We considered multiple potential causes for the anomalous blueshifted emission detected in NGC 0708, and conclude that two explanations are viable. X-ray observations of Abell 262, the host cluster of NGC 0708, show that it is expected to have a turbulent and quenched cooling flow. Thus, this feature could be a molecular filament that has condensed out of the hot ICM, and is falling on to the galaxy (consistent with predictions from CCA simulations). The fact that only a single such putative low-mass in-falling structure is detected in NGC 0708 is consistent with it being located in a low-mass, low ICM cooling rate cluster.

While an inflowing filament explanation seems most likely, an alternative explanation is a molecular outflow, likely powered by a young, restarted radio jet. The kinematics of the anomalous emission in NGC 0708 can be explained by an expanding shell/bubble of molecular gas, as seen in a variety of other galaxies with known jet-driven molecular outflows. A jet-driven scenario is also consistent with the observed episodic nature of the AGN in NGC 0708, suggesting the outflow we are currently observing is young. This explanation would require the coincidence of the radio jet with the molecular disc, but the extension of the millimetre continuum provides tentative evidence of this, as long as the young jet has an inverted/flat synchrotron spectrum.

To fully resolve the nature of this anomalous blueshifted emission it would help to map the ionized gas at high spatial resolution (e.g. with adaptive optics assisted integral-field spectroscopy), to see if the nebular emission in this system is consistent with cooling or an outflow. Shock tracers (such as SiO) could also be observed with ALMA to verify if a jet is impacting the molecular gas, and if so at what location. In either case, this source provides another intriguing place to study the interaction between cooling flows and AGN mechanical feedback.

ACKNOWLEDGEMENTS

The authors thank the referee for comments that improved this work, and Grant Tremblay for advice during its preparation. EVN and MDS acknowledge support from Science and Technology Facilities Council (STFC) PhD studentships.
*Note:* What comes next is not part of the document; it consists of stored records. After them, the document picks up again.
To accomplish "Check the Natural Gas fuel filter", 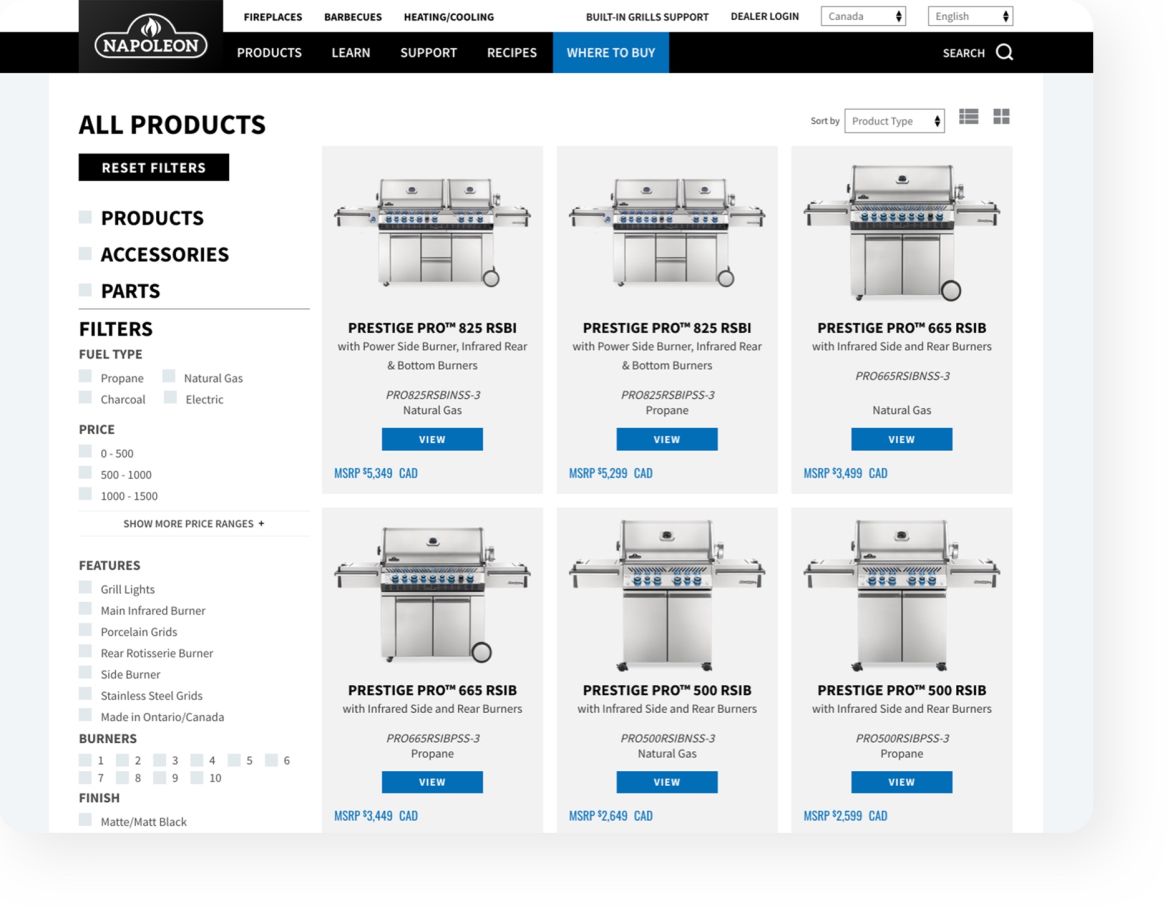I will coord(170,377).
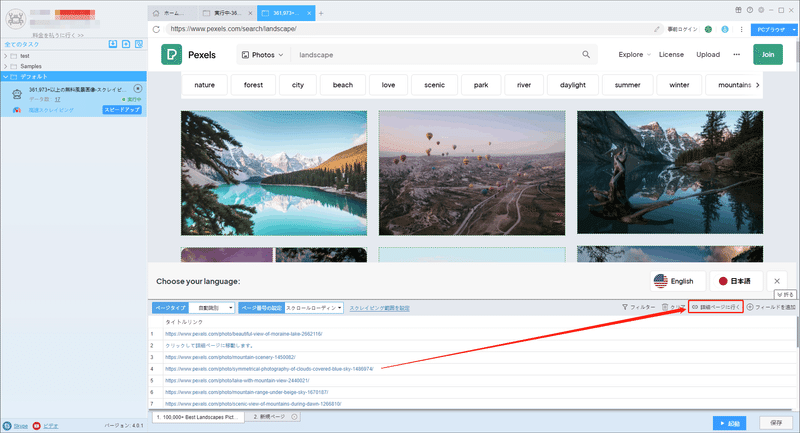
Task: Stop the running scraping task
Action: (137, 89)
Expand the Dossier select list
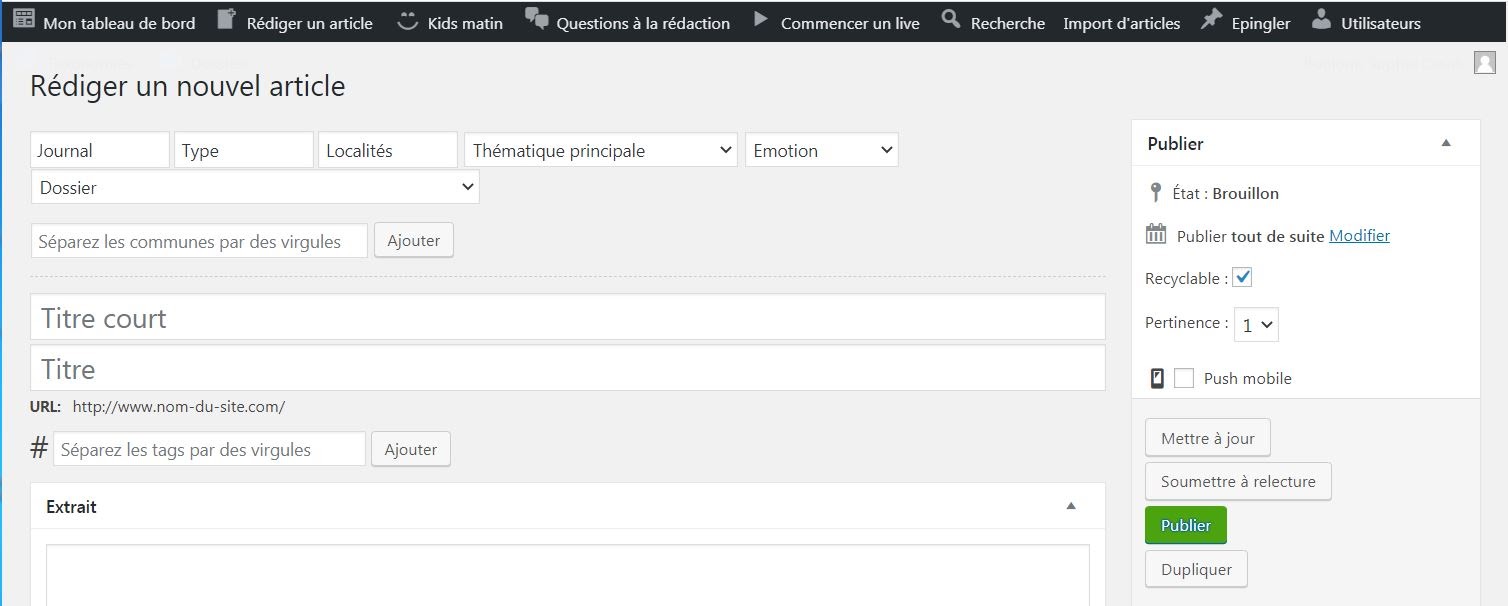This screenshot has width=1508, height=606. coord(255,187)
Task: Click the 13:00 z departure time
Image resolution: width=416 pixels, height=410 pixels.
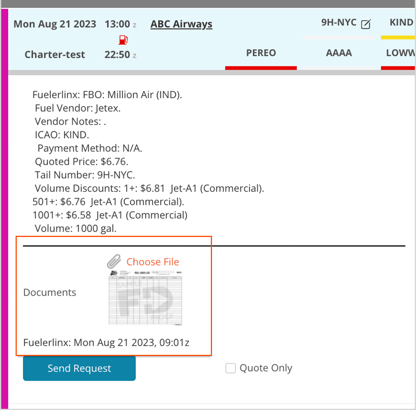Action: coord(120,24)
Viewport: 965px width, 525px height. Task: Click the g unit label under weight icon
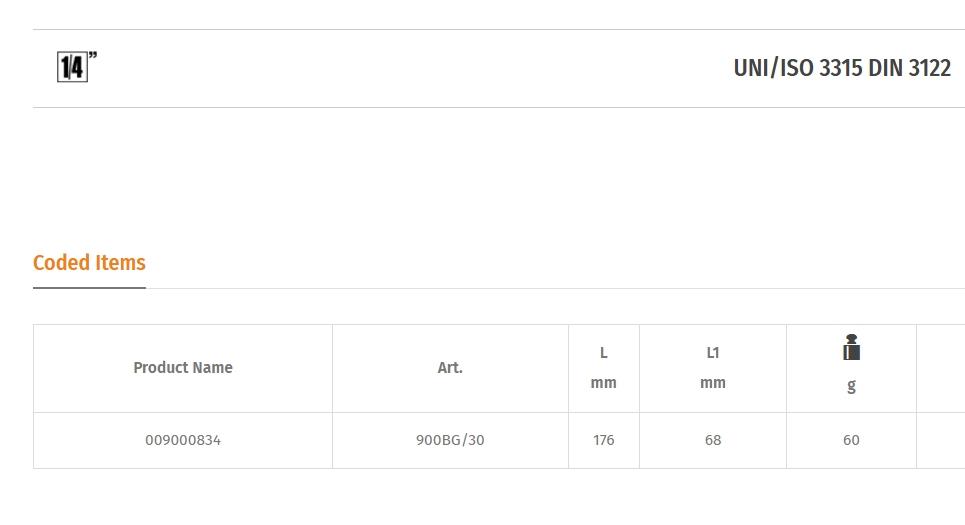point(851,385)
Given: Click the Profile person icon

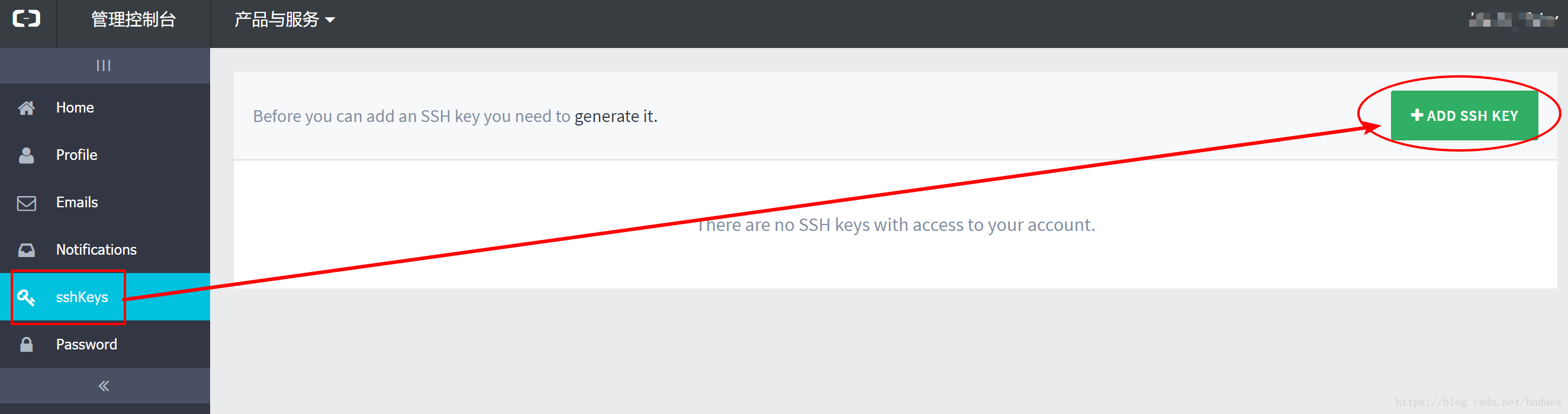Looking at the screenshot, I should coord(26,155).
TAD acknowledges support from STFC grant ST/S00033X/1. MB was supported by the STFC consolidated grants ‘Astrophysics at Oxford’ ST/H002456/1 and ST/K00106X/1. MG acknowledges partial support by NASA Chandra GO8-19104X/GO9-20114X and HST GO-15890.020-A. TGW acknowledges funding from the European Research Council (ERC) under the European Union’s Horizon 2020 research and innovation programme (grant agreement No. 694343)

This paper makes use of the following ALMA data: ADS/JAO.ALMA#2015.1.00598.S and ADS/JAO.ALMA#2017.1.00391.S. ALMA is a partnership of ESO (representing its member states), NSF (USA) and NINS (Japan), together with NRC (Canada), NSC and ASIAA (Taiwan) and KASI (Republic of Korea), in cooperation with the Republic of Chile. The Joint ALMA Observatory is operated by ESO, AUI/NRAO and NAOJ. This paper makes use of the following eMERLIN data: DD8014. eMERLIN is a National Facility operated by the University of Manchester at Jodrell Bank Observatory on behalf of STFC. This work has benefited from research funding from the European Community’s sixth Framework Programme under RadioNet R113CT 2003 5058187. This paper also makes use of observations made with the NASA/ESA Hubble Space Telescope, and obtained from the Hubble Legacy Archive, which is a collaboration between the Space Telescope Science Institute (STScI/NASA), the Space Telescope European Coordinating Facility (ST-ECF/ESA), and the Canadian Astronomy Data Centre (CADC/NRC/CSA).

DATA AVAILABILITY

The data underlying this article are available in the ALMA archive, at http://almascience.eso.org/aq/ projects ADS/JAO.ALMA#2015.1.00598.S and ADS/JAO.ALMA#2017.1.00391.S and the eMERLIN archive at http://www.merlin.ac.uk/archive/archive_form.html project DD8014. The data sets were derived from sources in the public domain.

Footnotes

4

A ‘quenched’ cooling flow is a system where cooling gas accumulates in the central galaxy slowly, because interaction of the AGN with the cooling flow stops rapid runaway cooling.